Phoenix.pm: [scott@illogics.org: Thursday Meeting Automated Pre-Announcement]

intertwingled intertwingled at qwest.net
Mon Aug 4 04:41:29 CDT 2003


Scott, the packet kid! =)

Scott Walters wrote:

>Did my script get the date right? If so, I'll point it at the list instead
>of just myself ;)
>
>Just back from DEFCON where Nathan Torkington, of all people, was lurking.
>Okey, he wasn't lurking per se, but he was there. He states that ORA
>made him the new security editor. Just as I was explaning that most of
>the time a company sends someone to DEFCON, they don't do it again,
>someone went cruising into the lobby carrying a giant bong, followed by a 
>hoarde soon-to-be-stoned. Gnat didn't seem very comfortable with that. Of 
>course, the party was only starting.

REQUIREMENTS
Rewrite the passage of the post that opens with "Scott, the packet" and closes with "people, was lurking.", changing "script" to "program".

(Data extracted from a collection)

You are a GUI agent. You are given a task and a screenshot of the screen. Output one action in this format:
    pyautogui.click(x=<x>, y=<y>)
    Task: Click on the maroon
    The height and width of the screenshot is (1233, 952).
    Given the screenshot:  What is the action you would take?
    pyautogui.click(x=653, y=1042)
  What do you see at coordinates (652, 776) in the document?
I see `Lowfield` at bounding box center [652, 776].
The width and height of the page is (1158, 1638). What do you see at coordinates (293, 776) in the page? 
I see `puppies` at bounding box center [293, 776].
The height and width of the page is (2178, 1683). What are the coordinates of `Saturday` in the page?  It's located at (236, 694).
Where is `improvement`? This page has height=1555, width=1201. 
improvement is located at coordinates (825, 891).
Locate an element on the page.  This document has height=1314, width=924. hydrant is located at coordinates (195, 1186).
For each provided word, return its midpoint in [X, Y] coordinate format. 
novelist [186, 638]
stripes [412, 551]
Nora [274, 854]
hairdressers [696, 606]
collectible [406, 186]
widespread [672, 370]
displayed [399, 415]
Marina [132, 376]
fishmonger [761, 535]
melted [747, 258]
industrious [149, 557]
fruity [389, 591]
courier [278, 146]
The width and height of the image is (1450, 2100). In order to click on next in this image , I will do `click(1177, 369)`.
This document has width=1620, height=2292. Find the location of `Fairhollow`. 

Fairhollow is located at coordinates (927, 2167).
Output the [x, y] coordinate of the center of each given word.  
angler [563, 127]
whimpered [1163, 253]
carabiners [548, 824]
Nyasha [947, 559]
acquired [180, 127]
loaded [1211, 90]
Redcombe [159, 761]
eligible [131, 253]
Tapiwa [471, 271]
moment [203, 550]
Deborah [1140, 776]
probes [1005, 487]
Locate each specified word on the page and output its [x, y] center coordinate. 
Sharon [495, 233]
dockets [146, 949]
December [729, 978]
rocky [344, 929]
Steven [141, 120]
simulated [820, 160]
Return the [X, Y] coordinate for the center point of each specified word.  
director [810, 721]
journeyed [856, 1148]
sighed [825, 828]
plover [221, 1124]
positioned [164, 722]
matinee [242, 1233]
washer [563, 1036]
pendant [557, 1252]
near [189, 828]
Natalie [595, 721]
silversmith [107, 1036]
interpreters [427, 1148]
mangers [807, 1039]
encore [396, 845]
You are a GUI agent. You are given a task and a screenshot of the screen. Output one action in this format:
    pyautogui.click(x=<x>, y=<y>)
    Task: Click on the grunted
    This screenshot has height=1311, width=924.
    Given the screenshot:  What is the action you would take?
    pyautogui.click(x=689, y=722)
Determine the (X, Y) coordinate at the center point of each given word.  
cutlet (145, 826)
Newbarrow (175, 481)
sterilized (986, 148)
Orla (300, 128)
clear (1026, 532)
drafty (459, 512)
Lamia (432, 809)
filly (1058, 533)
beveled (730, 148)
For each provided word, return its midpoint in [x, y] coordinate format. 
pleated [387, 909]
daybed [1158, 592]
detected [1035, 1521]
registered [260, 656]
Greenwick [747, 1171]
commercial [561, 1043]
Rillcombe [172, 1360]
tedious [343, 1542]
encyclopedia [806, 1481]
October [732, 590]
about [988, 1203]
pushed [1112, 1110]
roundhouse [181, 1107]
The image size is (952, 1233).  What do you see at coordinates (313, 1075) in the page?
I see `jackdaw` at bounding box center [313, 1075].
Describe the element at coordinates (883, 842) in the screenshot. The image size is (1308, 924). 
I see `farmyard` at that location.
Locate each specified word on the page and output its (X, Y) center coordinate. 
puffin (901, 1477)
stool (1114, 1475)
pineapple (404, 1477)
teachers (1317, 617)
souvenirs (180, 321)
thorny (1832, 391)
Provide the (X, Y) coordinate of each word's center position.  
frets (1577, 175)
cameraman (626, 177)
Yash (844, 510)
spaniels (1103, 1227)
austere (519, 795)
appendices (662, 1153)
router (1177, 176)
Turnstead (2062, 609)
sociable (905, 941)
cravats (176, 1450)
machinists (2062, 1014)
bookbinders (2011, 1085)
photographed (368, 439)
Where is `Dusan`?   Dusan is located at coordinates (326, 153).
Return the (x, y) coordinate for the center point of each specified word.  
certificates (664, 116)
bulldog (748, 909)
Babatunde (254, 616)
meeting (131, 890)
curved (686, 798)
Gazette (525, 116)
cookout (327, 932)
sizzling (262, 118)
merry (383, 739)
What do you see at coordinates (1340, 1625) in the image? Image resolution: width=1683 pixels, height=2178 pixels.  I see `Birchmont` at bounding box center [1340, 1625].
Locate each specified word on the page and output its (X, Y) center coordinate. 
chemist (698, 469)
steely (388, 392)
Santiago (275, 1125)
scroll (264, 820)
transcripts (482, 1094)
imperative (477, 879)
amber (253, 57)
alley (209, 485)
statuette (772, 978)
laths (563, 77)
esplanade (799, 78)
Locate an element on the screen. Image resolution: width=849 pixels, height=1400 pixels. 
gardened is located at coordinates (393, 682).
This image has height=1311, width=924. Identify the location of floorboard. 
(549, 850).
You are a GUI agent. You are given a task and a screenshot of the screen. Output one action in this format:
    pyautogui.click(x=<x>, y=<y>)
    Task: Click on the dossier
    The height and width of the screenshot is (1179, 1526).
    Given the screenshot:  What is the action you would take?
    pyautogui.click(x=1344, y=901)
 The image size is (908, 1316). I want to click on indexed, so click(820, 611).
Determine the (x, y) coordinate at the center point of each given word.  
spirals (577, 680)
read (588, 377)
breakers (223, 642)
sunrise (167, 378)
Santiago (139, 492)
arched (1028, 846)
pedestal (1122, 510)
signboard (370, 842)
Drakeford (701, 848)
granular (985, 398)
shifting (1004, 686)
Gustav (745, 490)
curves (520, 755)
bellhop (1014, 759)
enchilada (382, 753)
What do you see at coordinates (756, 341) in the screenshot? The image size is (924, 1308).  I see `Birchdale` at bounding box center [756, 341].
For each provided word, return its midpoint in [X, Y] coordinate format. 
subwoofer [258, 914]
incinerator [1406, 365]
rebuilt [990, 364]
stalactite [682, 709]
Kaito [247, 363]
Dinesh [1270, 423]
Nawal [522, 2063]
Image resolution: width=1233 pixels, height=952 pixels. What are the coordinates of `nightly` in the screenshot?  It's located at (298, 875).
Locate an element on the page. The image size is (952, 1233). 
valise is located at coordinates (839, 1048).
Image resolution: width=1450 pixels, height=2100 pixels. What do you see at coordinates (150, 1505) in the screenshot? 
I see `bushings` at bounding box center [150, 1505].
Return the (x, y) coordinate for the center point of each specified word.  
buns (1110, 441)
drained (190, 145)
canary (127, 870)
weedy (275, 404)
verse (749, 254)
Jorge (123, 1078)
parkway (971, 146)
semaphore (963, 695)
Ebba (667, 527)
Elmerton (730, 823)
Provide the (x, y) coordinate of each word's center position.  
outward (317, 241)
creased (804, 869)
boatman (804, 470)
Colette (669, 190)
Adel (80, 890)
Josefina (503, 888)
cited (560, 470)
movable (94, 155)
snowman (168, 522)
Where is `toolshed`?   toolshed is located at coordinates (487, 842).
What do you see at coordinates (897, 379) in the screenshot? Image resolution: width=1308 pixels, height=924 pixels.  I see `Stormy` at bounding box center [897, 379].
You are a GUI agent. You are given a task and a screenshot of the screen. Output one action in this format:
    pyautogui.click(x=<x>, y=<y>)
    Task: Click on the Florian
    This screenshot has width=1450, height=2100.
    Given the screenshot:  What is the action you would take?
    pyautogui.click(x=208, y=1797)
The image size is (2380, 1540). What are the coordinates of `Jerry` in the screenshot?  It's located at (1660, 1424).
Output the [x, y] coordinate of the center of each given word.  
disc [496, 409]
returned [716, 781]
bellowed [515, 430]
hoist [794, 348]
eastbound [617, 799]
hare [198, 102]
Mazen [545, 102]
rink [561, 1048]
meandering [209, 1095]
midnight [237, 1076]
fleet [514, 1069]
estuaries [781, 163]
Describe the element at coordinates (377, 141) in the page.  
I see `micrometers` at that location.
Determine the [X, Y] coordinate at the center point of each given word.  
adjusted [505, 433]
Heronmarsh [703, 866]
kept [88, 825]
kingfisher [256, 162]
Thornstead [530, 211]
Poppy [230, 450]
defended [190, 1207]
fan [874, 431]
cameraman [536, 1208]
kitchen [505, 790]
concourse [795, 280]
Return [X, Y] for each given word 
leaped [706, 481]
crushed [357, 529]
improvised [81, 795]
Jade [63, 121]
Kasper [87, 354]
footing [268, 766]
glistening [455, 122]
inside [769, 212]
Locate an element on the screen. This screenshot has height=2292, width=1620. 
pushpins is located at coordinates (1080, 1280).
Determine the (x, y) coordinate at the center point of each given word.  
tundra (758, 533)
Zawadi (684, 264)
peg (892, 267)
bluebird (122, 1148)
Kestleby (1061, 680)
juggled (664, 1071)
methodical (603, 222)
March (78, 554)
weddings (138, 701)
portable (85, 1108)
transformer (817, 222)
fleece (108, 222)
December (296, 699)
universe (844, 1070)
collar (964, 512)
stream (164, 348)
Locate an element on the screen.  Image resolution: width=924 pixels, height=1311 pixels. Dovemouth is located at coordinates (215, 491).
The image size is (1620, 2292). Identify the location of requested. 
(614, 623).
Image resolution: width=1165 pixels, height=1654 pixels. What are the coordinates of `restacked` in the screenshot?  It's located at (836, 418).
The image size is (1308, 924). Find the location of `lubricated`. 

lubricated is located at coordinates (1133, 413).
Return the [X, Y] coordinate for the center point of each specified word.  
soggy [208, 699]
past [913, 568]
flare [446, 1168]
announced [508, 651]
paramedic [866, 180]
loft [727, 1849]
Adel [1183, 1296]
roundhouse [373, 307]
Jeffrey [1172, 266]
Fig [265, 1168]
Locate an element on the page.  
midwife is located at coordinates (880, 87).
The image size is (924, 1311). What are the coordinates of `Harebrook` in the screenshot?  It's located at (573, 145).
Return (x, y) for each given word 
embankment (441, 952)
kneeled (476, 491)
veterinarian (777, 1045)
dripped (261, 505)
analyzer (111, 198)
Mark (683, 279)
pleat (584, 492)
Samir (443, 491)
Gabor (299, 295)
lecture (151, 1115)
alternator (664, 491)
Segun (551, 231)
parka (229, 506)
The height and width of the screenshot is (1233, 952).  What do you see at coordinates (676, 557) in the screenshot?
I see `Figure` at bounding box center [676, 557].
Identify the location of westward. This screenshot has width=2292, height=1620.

CORRECT RESPONSE
Scott, the packet kid! =)

Scott Walters wrote:

>Did my program get the date right? If so, I'll point it at the list instead
>of just myself ;)
>
>Just back from DEFCON where Nathan Torkington, of all people, was lurking.